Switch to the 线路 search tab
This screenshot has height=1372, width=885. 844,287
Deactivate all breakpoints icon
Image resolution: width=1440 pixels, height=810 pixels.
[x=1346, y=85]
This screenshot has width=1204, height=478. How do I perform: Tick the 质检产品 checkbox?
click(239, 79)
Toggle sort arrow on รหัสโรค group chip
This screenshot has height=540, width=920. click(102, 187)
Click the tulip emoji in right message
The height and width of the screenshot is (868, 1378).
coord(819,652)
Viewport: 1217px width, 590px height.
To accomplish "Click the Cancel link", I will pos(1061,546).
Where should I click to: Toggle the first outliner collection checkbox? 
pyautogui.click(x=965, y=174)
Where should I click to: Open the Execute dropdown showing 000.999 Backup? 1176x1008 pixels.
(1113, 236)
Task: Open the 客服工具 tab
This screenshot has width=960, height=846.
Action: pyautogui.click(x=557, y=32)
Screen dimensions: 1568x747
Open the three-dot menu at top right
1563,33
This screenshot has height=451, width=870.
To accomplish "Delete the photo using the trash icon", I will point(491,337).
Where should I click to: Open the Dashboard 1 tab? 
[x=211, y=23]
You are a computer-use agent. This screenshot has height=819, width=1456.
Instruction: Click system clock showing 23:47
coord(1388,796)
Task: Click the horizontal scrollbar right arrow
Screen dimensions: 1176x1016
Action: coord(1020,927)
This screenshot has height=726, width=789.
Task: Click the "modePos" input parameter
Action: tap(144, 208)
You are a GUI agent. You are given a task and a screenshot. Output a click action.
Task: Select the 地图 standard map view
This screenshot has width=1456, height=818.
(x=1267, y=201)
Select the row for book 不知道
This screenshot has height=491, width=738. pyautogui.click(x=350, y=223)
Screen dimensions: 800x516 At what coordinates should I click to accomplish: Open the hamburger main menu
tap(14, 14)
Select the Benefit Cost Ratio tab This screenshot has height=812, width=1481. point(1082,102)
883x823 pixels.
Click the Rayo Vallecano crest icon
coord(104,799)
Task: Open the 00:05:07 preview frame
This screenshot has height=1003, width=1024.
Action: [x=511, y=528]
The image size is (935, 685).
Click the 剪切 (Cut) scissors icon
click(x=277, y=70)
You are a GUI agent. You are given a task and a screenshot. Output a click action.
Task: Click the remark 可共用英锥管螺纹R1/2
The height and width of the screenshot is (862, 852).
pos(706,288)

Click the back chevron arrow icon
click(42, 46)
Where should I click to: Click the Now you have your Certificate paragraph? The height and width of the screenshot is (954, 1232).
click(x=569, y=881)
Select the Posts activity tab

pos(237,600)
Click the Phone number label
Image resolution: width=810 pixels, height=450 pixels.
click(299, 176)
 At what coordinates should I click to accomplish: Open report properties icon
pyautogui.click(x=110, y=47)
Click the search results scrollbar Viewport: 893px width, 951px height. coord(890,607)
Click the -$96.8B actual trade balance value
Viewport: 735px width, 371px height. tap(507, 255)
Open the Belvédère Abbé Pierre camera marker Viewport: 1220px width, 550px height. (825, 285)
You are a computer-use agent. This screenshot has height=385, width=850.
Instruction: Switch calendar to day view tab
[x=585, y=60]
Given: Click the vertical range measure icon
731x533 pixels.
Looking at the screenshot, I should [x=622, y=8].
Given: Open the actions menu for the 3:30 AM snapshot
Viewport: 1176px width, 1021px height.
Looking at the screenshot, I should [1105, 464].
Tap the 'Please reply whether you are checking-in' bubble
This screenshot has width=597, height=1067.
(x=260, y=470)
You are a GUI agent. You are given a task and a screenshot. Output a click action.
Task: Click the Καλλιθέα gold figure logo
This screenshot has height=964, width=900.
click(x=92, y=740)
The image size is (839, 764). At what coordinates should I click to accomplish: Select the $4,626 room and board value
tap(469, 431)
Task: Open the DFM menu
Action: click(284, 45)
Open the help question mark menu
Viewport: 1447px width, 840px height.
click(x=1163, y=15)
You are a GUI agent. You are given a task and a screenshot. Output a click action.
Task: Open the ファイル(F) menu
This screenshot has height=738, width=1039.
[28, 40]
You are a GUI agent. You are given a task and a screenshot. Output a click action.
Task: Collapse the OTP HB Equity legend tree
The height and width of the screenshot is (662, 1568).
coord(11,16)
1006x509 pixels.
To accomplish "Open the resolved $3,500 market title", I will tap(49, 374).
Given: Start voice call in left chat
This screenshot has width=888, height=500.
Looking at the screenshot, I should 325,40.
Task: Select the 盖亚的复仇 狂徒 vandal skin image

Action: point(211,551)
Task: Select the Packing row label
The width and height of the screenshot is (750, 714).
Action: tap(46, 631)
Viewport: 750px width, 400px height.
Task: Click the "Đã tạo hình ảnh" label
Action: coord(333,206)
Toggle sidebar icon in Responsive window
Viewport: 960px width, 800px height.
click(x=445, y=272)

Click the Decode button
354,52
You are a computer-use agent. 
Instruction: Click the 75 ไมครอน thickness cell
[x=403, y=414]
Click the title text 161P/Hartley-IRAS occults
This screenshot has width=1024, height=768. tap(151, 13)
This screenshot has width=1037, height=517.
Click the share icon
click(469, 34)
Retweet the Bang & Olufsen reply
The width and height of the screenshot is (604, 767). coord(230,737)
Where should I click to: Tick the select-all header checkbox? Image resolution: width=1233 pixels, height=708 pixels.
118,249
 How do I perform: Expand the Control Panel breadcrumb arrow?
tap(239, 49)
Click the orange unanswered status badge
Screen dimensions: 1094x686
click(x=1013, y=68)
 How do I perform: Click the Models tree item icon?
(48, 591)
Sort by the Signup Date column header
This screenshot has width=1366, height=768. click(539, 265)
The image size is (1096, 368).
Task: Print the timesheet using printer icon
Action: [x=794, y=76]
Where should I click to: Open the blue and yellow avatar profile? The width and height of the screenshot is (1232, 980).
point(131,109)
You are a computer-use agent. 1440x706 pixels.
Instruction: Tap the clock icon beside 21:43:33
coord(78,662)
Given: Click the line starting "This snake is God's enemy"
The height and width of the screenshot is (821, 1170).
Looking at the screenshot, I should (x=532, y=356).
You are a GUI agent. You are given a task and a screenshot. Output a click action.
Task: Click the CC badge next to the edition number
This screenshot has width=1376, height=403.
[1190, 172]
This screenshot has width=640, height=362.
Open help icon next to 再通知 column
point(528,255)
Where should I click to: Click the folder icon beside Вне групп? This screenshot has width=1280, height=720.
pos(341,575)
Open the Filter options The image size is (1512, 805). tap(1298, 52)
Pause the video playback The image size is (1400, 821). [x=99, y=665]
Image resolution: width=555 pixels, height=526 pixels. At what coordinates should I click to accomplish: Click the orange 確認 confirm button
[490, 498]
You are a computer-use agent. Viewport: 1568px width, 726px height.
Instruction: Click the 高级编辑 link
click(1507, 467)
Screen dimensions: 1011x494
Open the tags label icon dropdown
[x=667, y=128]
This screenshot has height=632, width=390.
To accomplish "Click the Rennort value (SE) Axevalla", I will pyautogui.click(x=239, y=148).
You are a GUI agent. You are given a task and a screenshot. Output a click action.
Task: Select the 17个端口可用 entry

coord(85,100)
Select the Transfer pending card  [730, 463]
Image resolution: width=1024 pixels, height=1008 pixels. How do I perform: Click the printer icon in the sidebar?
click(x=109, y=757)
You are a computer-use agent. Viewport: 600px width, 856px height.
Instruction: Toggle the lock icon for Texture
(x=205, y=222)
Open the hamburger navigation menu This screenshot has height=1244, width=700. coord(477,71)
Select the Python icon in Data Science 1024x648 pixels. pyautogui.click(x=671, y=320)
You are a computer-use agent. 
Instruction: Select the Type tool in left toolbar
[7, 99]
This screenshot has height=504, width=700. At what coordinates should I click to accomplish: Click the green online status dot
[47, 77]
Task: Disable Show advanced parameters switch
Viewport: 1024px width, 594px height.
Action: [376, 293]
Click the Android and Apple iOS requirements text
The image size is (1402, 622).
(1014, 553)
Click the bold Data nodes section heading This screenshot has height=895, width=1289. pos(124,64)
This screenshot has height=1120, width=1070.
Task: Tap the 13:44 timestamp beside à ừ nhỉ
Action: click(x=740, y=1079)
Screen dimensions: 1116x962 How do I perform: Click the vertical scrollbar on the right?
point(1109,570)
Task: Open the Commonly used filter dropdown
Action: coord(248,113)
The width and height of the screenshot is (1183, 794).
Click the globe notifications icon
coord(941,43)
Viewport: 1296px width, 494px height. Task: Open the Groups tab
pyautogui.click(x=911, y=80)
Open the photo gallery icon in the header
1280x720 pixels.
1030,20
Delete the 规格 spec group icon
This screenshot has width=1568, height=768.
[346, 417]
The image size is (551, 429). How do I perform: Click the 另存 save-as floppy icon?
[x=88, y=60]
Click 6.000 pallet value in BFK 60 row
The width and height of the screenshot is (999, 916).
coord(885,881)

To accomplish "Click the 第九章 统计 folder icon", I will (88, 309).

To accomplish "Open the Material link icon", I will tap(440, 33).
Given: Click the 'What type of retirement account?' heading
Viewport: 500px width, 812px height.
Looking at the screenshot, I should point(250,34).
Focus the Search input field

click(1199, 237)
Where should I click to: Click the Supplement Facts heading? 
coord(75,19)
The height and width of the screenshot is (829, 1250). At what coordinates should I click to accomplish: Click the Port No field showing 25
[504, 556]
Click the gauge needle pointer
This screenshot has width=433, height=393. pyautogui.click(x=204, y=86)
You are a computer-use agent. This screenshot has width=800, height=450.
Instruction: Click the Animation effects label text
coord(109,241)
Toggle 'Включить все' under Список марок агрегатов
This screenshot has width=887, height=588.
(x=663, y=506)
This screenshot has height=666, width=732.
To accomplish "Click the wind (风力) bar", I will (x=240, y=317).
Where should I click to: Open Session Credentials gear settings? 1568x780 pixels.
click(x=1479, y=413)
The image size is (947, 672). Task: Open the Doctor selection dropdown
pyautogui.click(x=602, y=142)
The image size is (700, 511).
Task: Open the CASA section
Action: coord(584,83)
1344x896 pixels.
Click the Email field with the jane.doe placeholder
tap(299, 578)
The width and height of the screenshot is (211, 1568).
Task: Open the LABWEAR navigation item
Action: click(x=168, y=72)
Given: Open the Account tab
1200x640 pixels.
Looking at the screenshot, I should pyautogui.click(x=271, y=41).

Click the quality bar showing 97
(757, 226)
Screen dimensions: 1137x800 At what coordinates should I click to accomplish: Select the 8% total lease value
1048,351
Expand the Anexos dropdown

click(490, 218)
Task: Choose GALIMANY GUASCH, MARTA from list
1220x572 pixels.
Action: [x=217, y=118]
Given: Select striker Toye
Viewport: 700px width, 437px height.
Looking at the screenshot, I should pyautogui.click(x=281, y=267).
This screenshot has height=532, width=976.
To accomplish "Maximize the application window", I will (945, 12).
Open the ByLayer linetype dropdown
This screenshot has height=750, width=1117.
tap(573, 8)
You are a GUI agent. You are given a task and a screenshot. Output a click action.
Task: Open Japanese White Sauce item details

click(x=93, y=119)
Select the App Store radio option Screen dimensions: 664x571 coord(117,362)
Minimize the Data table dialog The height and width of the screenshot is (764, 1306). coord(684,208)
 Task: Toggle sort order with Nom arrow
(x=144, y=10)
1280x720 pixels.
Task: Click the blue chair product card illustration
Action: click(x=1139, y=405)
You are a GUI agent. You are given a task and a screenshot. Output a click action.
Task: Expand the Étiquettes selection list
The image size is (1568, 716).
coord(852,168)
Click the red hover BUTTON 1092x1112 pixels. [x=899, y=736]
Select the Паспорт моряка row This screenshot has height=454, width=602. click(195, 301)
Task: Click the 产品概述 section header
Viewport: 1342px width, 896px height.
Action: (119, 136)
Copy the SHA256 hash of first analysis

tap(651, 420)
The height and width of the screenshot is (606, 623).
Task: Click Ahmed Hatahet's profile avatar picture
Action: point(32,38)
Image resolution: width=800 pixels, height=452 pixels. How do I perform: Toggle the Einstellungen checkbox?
◇ ◇ ◇ ◇ ◇ ◇ ◇
### What the exercise asks:
Apply a filter for "badge" to the entries and show each line that passes.

### Answer for the task:
Click the orange unanswered status badge
Task: Click the CC badge next to the edition number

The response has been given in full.